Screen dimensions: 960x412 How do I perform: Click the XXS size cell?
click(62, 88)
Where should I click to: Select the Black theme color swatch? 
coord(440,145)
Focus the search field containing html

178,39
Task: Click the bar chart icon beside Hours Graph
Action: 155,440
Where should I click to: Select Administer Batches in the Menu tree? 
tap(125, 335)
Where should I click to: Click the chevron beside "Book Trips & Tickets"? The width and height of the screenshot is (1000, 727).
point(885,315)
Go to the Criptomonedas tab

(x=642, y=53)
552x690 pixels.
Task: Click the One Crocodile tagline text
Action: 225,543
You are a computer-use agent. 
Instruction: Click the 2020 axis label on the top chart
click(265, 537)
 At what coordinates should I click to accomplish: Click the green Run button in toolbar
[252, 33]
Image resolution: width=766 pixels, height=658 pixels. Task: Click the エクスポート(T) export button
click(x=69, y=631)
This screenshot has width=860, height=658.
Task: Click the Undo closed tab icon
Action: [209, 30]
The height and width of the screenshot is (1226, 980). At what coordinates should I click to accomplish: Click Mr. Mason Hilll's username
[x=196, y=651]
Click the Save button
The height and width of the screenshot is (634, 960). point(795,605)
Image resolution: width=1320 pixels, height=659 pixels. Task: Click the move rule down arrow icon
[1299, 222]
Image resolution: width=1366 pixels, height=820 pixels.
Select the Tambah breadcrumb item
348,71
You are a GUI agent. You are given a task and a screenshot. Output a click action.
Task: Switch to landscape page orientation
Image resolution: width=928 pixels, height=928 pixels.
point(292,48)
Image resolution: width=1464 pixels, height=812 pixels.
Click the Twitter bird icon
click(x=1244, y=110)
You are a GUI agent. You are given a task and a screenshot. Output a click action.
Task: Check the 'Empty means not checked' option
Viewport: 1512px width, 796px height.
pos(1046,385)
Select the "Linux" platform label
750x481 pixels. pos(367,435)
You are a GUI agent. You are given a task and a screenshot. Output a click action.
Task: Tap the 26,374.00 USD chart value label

══════════════════════════════

→ Stated task: Copy the records above word for word, keeping every line as it appears.

→ Completed exercise:
Screen dimensions: 960x412 How do I perform: Click the XXS size cell?
click(62, 88)
Where should I click to: Select the Black theme color swatch? 
coord(440,145)
Focus the search field containing html

178,39
Task: Click the bar chart icon beside Hours Graph
Action: 155,440
Where should I click to: Select Administer Batches in the Menu tree? 
tap(125, 335)
Where should I click to: Click the chevron beside "Book Trips & Tickets"? The width and height of the screenshot is (1000, 727).
point(885,315)
Go to the Criptomonedas tab

(x=642, y=53)
552x690 pixels.
Task: Click the One Crocodile tagline text
Action: 225,543
You are a computer-use agent. 
Instruction: Click the 2020 axis label on the top chart
click(265, 537)
 At what coordinates should I click to accomplish: Click the green Run button in toolbar
[252, 33]
Image resolution: width=766 pixels, height=658 pixels. Task: Click the エクスポート(T) export button
click(x=69, y=631)
This screenshot has width=860, height=658.
Task: Click the Undo closed tab icon
Action: [209, 30]
The height and width of the screenshot is (1226, 980). At what coordinates should I click to accomplish: Click Mr. Mason Hilll's username
[x=196, y=651]
Click the Save button
The height and width of the screenshot is (634, 960). point(795,605)
Image resolution: width=1320 pixels, height=659 pixels. Task: Click the move rule down arrow icon
[1299, 222]
Image resolution: width=1366 pixels, height=820 pixels.
Select the Tambah breadcrumb item
348,71
You are a GUI agent. You are given a task and a screenshot. Output a click action.
Task: Switch to landscape page orientation
Image resolution: width=928 pixels, height=928 pixels.
point(292,48)
Image resolution: width=1464 pixels, height=812 pixels.
Click the Twitter bird icon
click(x=1244, y=110)
You are a GUI agent. You are given a task and a screenshot. Output a click action.
Task: Check the 'Empty means not checked' option
Viewport: 1512px width, 796px height.
pos(1046,385)
Select the "Linux" platform label
750x481 pixels. pos(367,435)
You are a GUI agent. You are given a task and a screenshot. Output a click action.
Task: Tap the 26,374.00 USD chart value label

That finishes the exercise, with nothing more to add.